Saved data entries:
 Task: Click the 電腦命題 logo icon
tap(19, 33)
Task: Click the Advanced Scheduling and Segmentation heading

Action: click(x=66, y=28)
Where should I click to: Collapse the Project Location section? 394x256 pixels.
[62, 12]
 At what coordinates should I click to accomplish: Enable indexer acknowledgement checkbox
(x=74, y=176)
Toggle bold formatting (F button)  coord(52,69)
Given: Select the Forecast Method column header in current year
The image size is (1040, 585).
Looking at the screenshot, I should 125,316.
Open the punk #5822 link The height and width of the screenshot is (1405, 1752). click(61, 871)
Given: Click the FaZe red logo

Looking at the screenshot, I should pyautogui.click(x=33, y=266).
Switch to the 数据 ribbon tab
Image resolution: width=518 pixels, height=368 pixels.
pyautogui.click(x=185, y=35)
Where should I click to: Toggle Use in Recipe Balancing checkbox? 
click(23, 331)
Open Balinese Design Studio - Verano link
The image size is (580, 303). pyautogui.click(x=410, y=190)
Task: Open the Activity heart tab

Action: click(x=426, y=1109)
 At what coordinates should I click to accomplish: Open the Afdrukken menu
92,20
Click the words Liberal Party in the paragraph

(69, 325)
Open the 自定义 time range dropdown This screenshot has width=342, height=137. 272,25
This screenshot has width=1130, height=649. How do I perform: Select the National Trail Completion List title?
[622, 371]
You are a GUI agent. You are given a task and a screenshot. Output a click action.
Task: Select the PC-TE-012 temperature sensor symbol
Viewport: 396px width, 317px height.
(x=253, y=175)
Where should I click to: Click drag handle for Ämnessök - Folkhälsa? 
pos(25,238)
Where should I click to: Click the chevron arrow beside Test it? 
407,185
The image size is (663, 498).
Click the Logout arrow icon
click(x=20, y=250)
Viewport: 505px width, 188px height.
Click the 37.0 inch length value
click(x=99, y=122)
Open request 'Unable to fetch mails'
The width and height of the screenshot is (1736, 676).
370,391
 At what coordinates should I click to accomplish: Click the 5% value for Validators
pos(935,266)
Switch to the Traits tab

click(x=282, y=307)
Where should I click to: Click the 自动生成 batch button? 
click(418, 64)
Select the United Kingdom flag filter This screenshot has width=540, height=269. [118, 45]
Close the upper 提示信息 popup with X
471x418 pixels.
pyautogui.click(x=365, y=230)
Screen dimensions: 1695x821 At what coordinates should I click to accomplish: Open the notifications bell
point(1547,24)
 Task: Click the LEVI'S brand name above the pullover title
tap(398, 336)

#### EXERCISE INSTRUCTIONS:
Could you please copy the lines above exactly, beginning at the first and ending at the line that contains "Toggle bold formatting"?

#### RESPONSE TO THIS TASK:
 Task: Click the 電腦命題 logo icon
tap(19, 33)
Task: Click the Advanced Scheduling and Segmentation heading

Action: click(x=66, y=28)
Where should I click to: Collapse the Project Location section? 394x256 pixels.
[62, 12]
 At what coordinates should I click to accomplish: Enable indexer acknowledgement checkbox
(x=74, y=176)
Toggle bold formatting (F button)  coord(52,69)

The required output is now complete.